Kanit PPA Satreskrim Polres Gresik, Ipda Hendri Hadiwoso, membeberkan kronologi kejadian pada Sabtu (27/12/2025). Peristiwa berlangsung sekitar pukul 15.00 WIB di rumah tersangka yang sedang sepi.

“Tersangka mengajak korban jalan-jalan, tetapi justru membawanya ke rumah. Di dalam kamar, tersangka diduga memerkosa korban,” ungkap Hendri.

Korban sempat menolak, tetapi tersangka mengancam tidak akan mengantarkannya pulang jika menolak. Tersangka baru memulangkan korban keesokan harinya, Minggu (28/12/2025) sekitar pukul 06.00 WIB.
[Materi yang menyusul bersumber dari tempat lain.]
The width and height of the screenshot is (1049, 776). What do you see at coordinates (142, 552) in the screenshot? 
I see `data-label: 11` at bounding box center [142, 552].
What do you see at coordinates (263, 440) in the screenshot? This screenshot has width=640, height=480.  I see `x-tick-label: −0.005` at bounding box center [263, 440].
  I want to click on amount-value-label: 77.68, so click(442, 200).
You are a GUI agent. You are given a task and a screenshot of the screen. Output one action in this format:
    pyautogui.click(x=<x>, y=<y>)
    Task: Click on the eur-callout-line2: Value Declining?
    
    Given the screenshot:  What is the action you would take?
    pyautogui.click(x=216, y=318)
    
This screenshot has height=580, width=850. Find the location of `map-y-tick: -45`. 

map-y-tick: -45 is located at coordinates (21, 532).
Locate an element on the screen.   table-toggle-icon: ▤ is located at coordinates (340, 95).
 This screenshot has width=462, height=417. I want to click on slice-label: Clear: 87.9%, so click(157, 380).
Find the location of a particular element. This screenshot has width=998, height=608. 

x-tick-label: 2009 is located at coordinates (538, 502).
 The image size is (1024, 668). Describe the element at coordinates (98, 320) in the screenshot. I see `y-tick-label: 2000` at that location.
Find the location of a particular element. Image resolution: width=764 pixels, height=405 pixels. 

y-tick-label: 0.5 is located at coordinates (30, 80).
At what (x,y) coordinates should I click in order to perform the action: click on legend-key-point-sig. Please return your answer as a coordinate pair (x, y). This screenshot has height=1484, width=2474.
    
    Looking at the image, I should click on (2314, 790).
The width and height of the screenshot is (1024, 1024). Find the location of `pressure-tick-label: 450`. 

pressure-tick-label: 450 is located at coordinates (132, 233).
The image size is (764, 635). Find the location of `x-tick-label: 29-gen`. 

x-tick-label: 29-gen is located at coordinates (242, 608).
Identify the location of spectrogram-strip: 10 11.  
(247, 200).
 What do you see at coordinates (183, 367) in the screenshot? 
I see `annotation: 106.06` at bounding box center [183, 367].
Ibu korban kemudian melaporkan kejadian tersebut ke Polres Gresik.

“Pelaku memanfaatkan kondisi rumah sepi dan situasi hujan saat itu. Ia mengancam korban agar menuruti keinginannya. Motifnya karena nafsu,” tambah Hendri, Senin (16/2/2026).

Polisi telah mengamankan tersangka dan sejumlah barang bukti. Saat ini GBA menjalani proses hukum lebih lanjut di Polres Gresik.

Penyidik menjerat tersangka dengan Pasal 81 ayat (2) Jo Pasal 76D Undang-Undang Nomor 17 Tahun 2016 tentang Perlindungan Anak atau Pasal 473 ayat (2) huruf B Undang-Undang Nomor 1 Tahun 2023 tentang KUHP. Ancaman hukumannya maksimal 12 tahun penjara.